[A run of lines]
::::::::

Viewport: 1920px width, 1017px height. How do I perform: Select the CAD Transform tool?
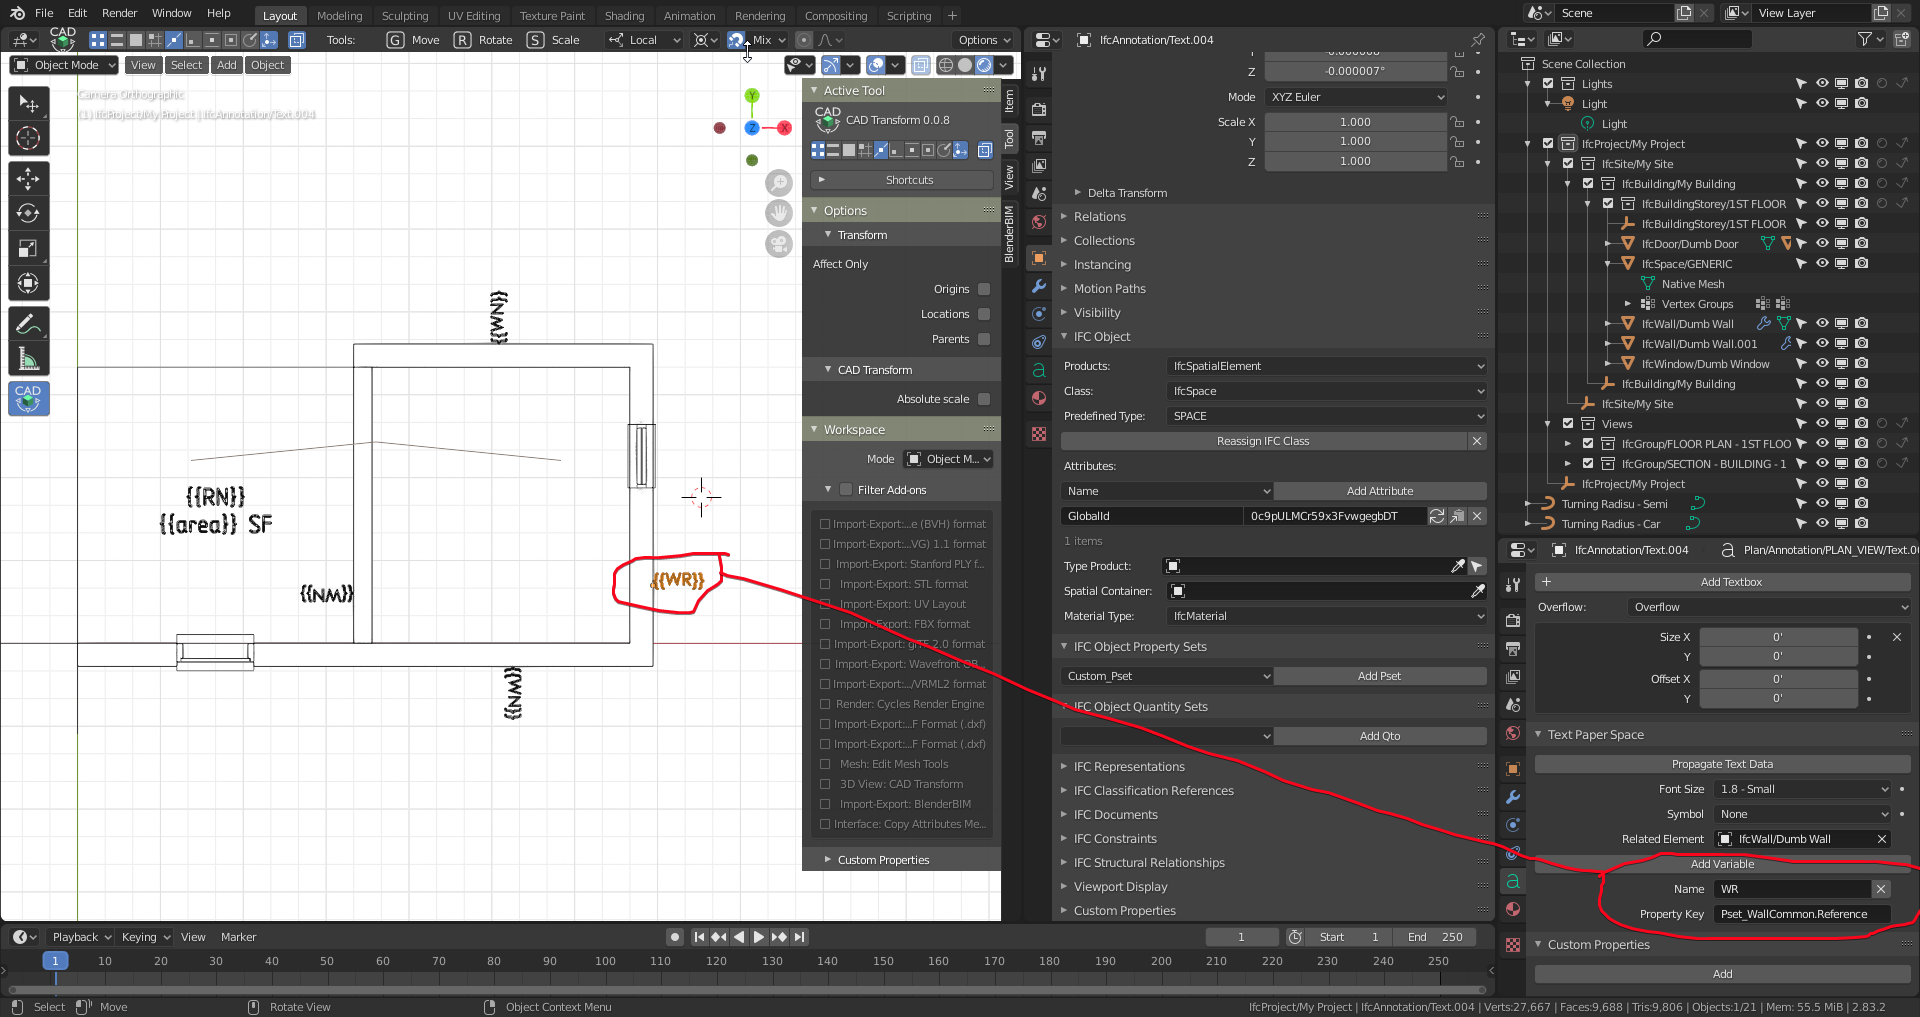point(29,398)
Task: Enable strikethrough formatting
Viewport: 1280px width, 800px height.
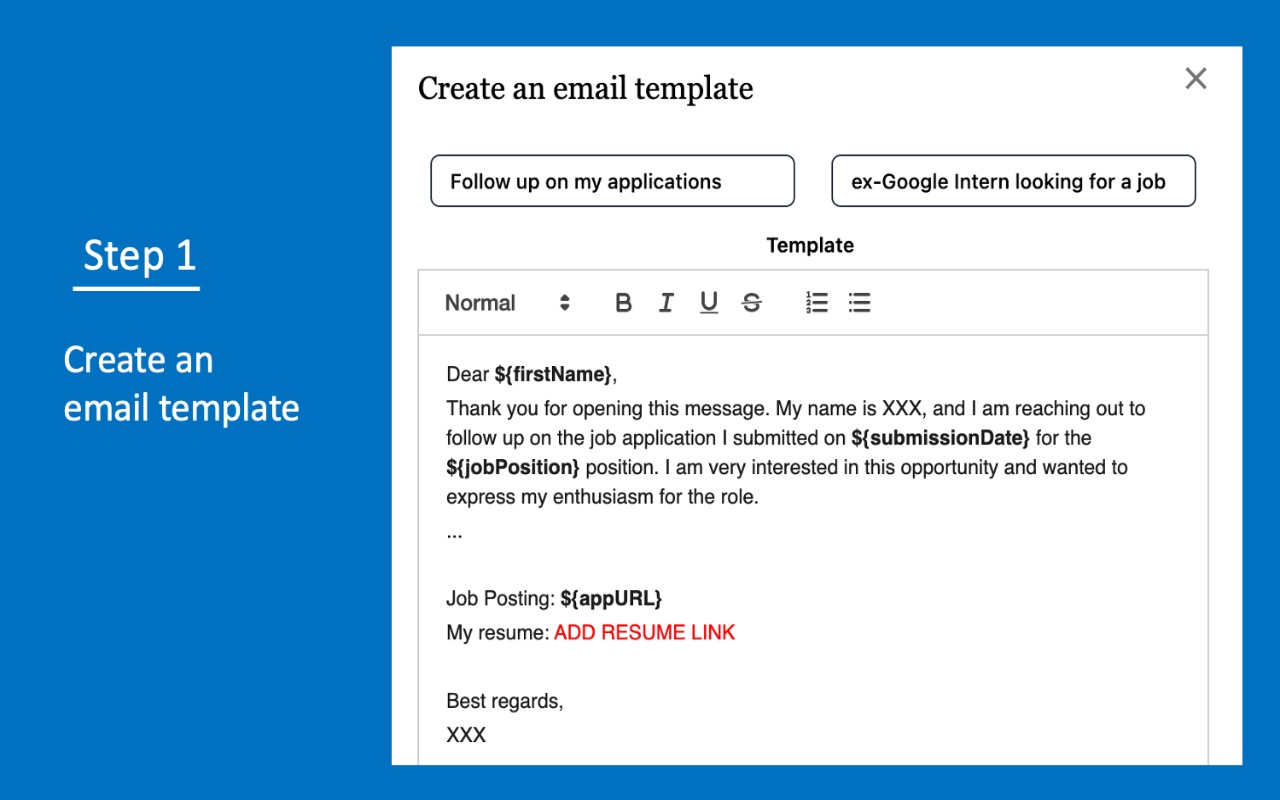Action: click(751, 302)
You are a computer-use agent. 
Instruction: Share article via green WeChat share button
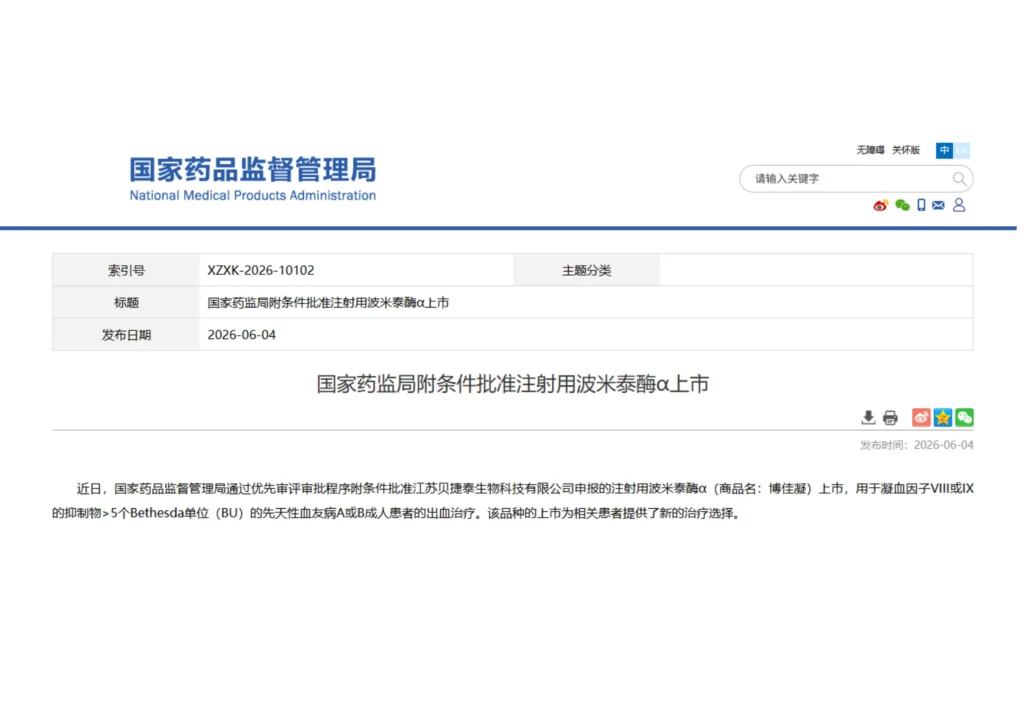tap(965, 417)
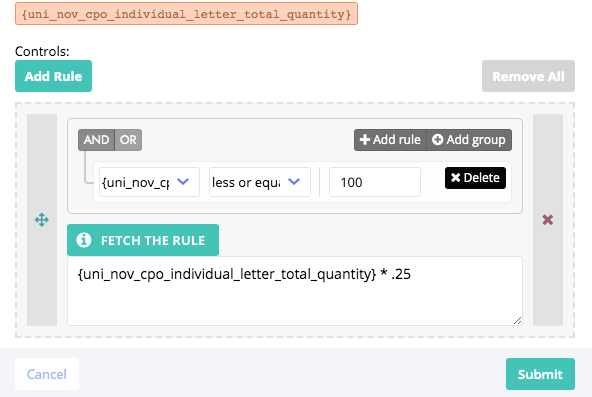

::::::::

# Work instructions:
Please lay out the lines as a JSON list of strings, one string per line and no blank lines, starting at the line that contains "Task: Enable strikethrough formatting" and ending at the last line. Leave the pictures out of the answer.

# Full solution:
[
  "Task: Enable strikethrough formatting",
  "Viewport: 1280px width, 800px height.",
  "Action: click(751, 302)",
  "You are a computer-use agent. ",
  "Instruction: Share article via green WeChat share button",
  "tap(965, 417)"
]